Doch machtvolle Institutionen sehen anders aus, zumal die EU ihre Delegation deutlich aufstockte, die eigentlich nun weit mehr Anreize für Reformen in Bosnien bieten sollte als das OHR.

In der Realität ist das Amt des Hohen Repräsentanten nur mehr eine Rückversicherung für absolute Notfälle, sollten die latenten Spannungen zwischen den drei Volksgruppen wieder eskalieren. Diese Gefahr droht derzeit nicht, sehr wohl aber eine fortgesetzte Agonie; Sie beschreibt Valentin Inzko in einem von mir am 19. Dezember in Sarajevo geführten Interview so: „Es kann nicht sein, dass wir eine staatliche Regulierungsagentur für Gas brauchen, und das dauert acht Jahre, und wir haben sie noch immer nicht; oder Europol, seit fünf Jahren gibt es keine Filiale von Europol hier. Ich habe da sehr gute Signale aus Berlin, dass es zu einer Stärkung des OHR kommen wird, personell und auch finanziell.
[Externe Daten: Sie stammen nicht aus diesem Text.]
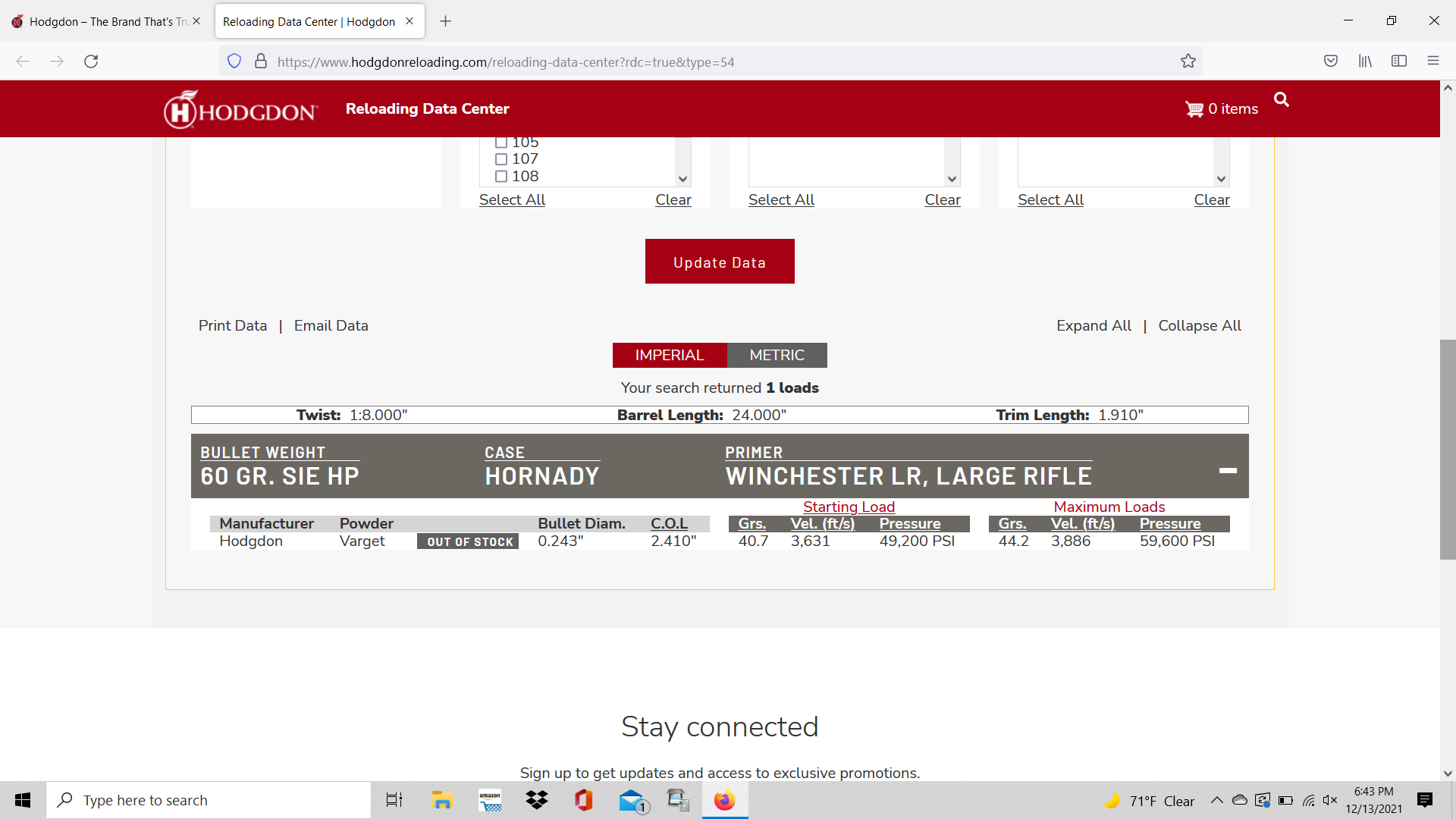
Task: Check the 105 bullet weight checkbox
Action: coord(501,143)
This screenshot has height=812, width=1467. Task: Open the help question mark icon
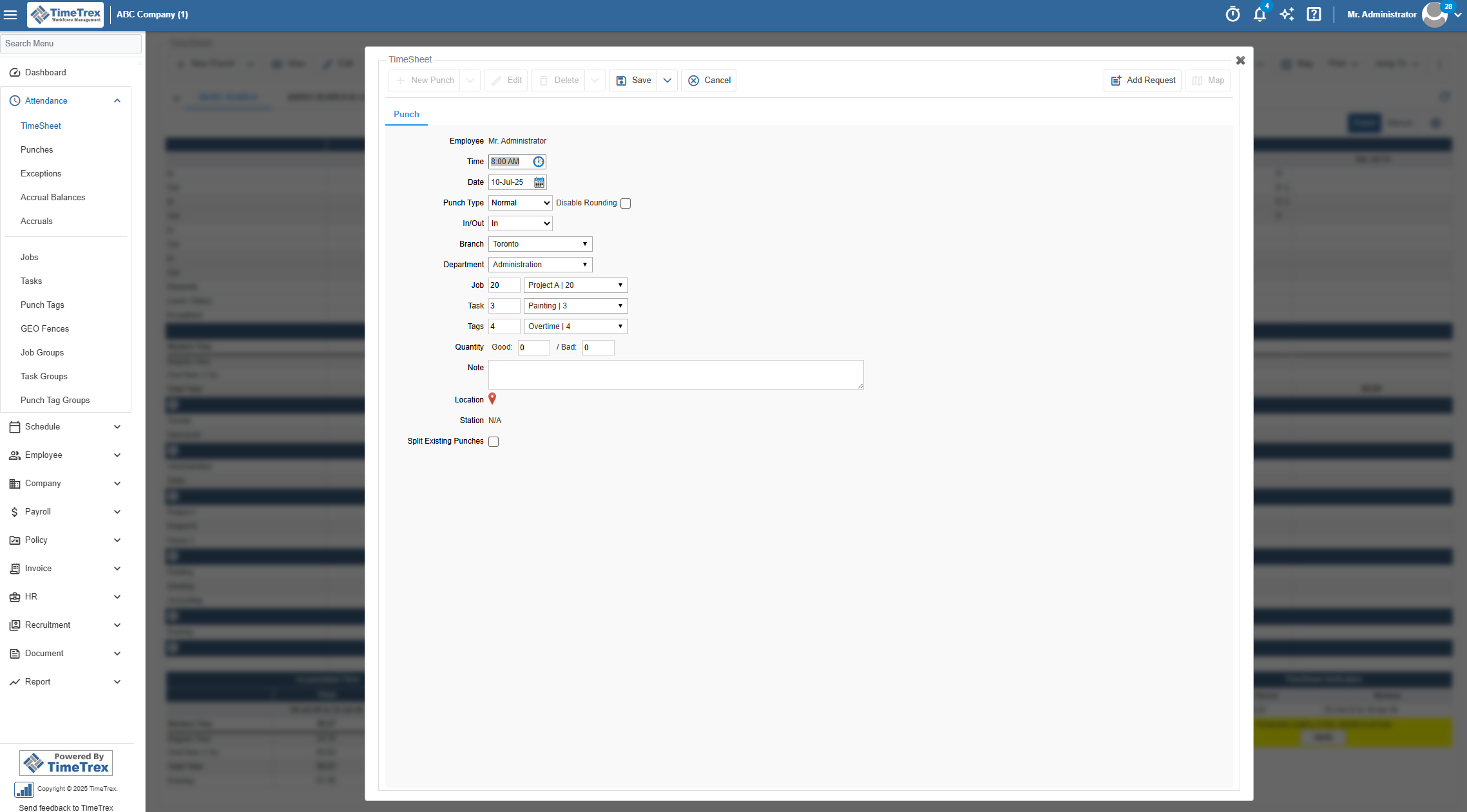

Das wäre dann aber unsere letzte Chance; dann hätten wir ein dreifaches B – Biden, Berlin, Brüssel; diese Chance muss genützt werden, es ist die letzte.“

Inzkos Hauptfeind ist der Serbenführer Milorad Dodik, der Inzko als „Monster“ bezeichnete und wiederholt mit der Loslösung seines Teilstaats drohte, bisher vergebens, weil die Rückendeckung aus Belgrad und Moskau fehlt. Auf Inzko soll nun ein deutscher Politiker folgen, der einmal Landwirtschaftsminister war und derzeit Abgeordneter im Bundestag ist. Ob es in einigen Monaten dazu kommt, wird auch von den deutsch-russischen Beziehungen abhängen. Bei seinem jüngsten Besuch in Sarajevo sprach sich Außenminister Sergei Lawrow klar gegen eine Verlängerung des Amtes aus. Inzko selbst hatte vor seiner Ernennung vor 11 Jahren zwei Anhörungen – eine in Washington und die andere in Moskau.